WHAT THE EXERCISE ASKS:
Which lines of the records below contain the string "computer"? Report each of them.

Stored entries
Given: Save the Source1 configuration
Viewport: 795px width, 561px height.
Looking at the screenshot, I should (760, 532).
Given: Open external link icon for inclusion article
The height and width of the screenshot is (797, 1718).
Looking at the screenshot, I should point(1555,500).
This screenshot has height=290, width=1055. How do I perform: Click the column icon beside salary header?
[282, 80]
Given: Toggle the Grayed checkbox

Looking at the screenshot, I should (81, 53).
---
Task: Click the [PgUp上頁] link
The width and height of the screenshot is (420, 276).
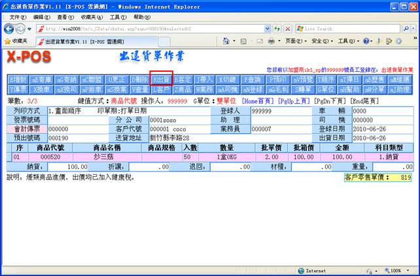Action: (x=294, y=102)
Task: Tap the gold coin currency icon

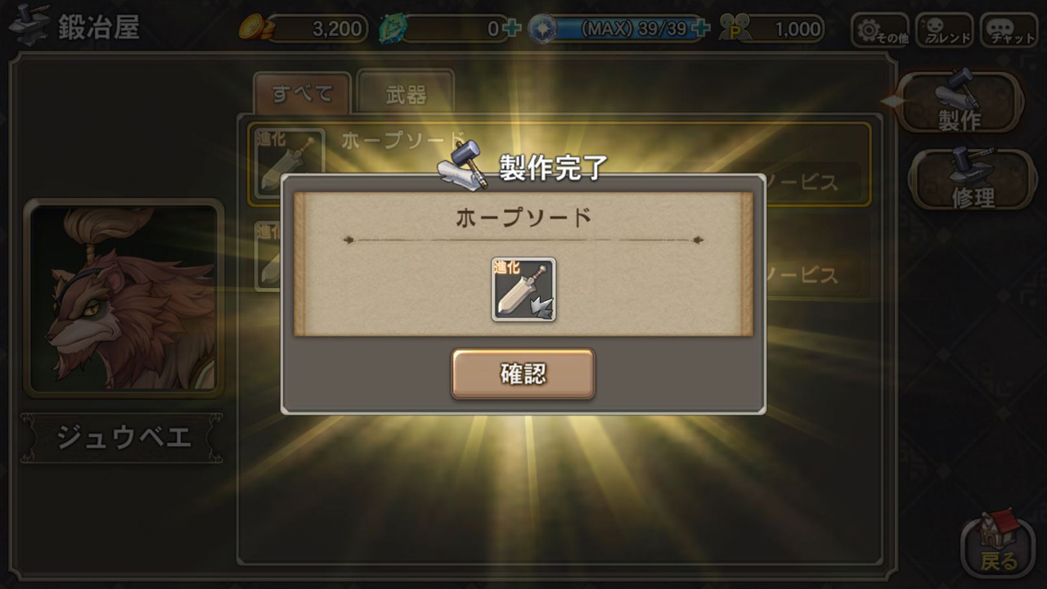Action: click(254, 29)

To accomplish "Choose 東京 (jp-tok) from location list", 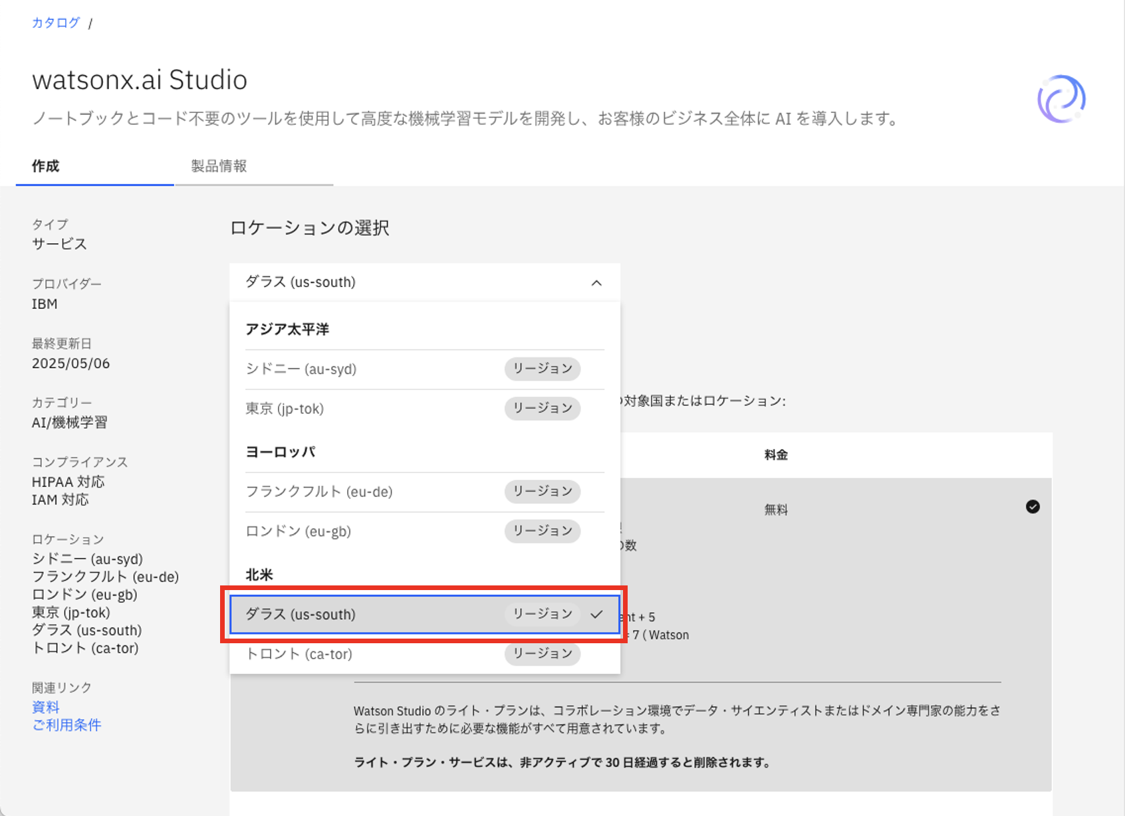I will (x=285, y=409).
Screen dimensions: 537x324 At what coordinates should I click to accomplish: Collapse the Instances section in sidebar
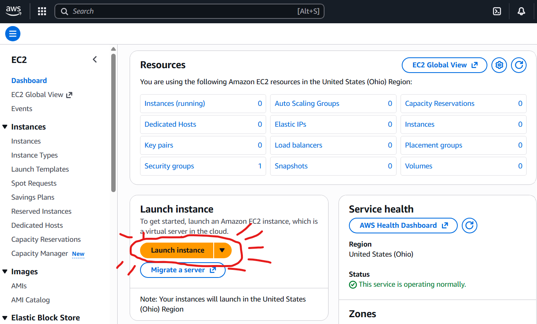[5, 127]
---
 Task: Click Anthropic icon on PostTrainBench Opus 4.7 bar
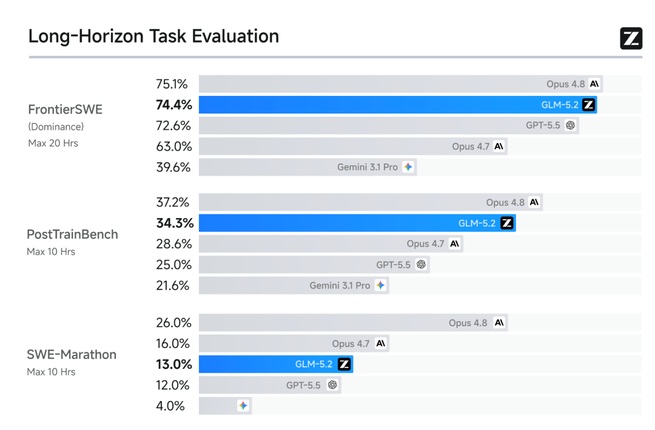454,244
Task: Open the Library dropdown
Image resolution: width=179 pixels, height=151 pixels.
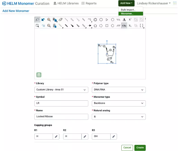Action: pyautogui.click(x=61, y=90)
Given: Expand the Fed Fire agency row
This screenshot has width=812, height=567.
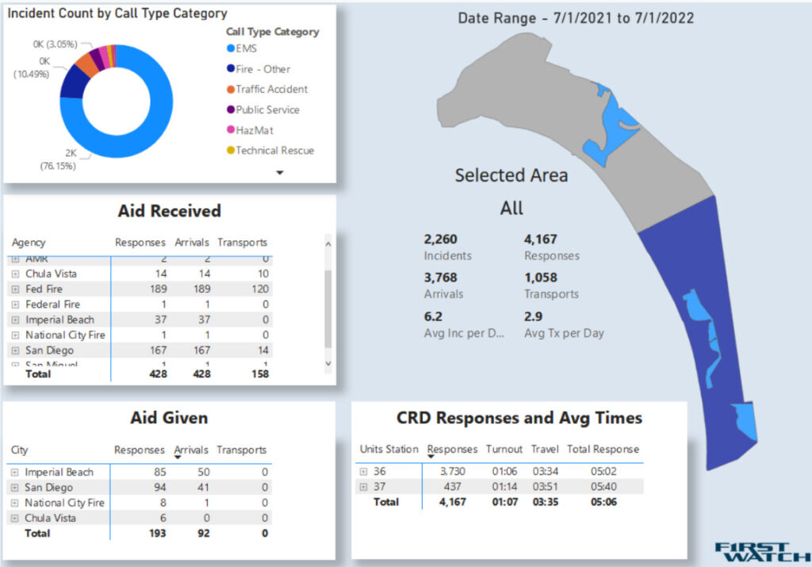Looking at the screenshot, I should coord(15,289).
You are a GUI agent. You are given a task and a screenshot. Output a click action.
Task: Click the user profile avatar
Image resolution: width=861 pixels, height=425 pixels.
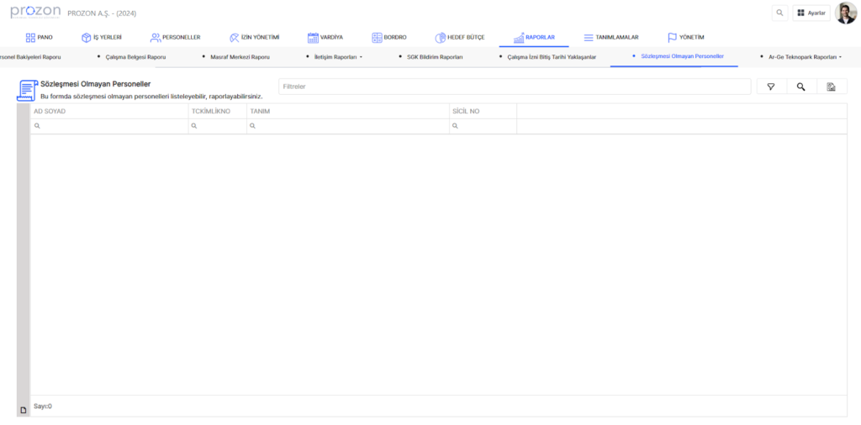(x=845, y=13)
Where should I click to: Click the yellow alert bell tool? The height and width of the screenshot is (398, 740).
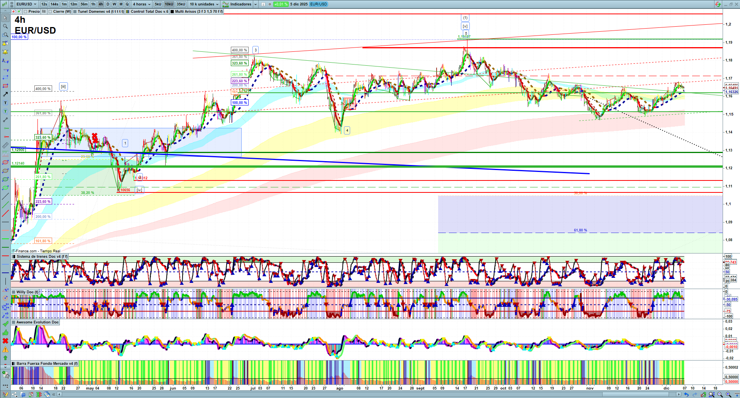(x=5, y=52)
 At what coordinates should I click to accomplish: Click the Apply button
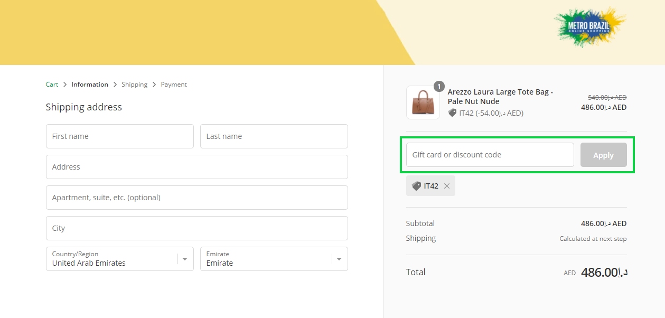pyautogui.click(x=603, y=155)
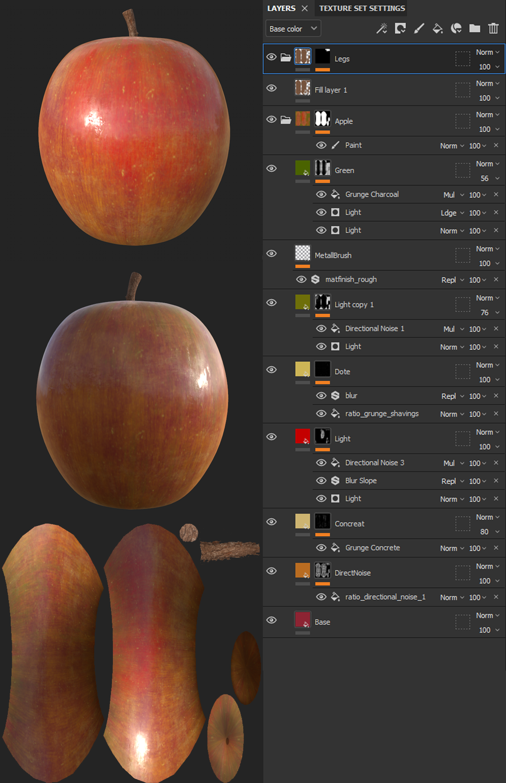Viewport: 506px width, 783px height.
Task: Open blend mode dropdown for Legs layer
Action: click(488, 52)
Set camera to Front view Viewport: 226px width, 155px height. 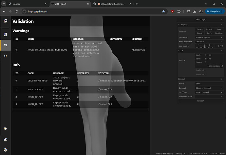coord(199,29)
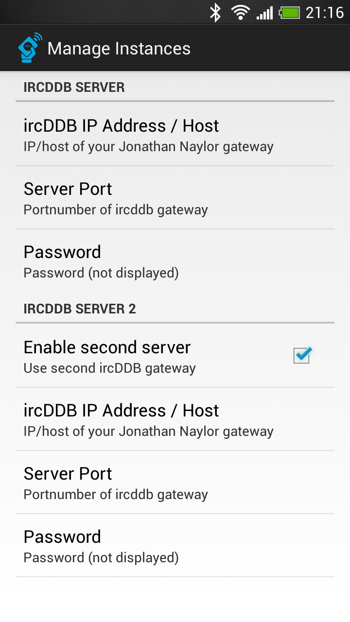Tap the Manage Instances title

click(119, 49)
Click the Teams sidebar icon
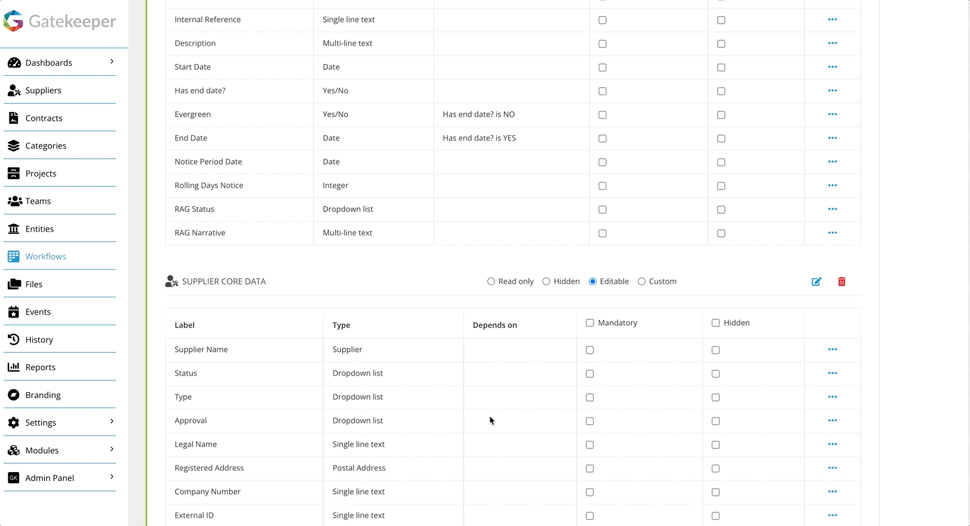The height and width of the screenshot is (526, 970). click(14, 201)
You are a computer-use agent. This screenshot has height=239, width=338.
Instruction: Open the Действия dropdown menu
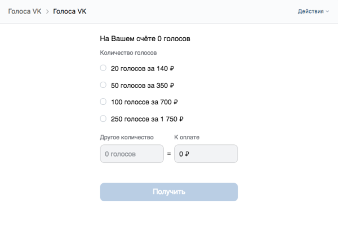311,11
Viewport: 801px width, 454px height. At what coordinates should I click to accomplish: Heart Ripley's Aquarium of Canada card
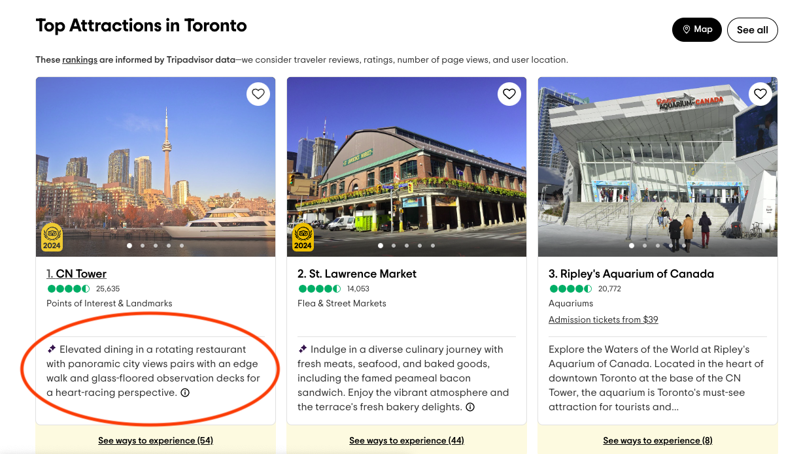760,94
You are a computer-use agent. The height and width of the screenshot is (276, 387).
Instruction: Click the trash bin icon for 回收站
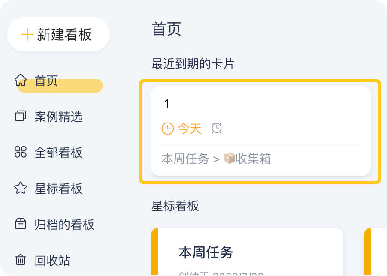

EXERCISE RESPONSE:
You are a computer-use agent. This screenshot has height=239, width=338.
You are a computer-use agent. The height and width of the screenshot is (276, 387).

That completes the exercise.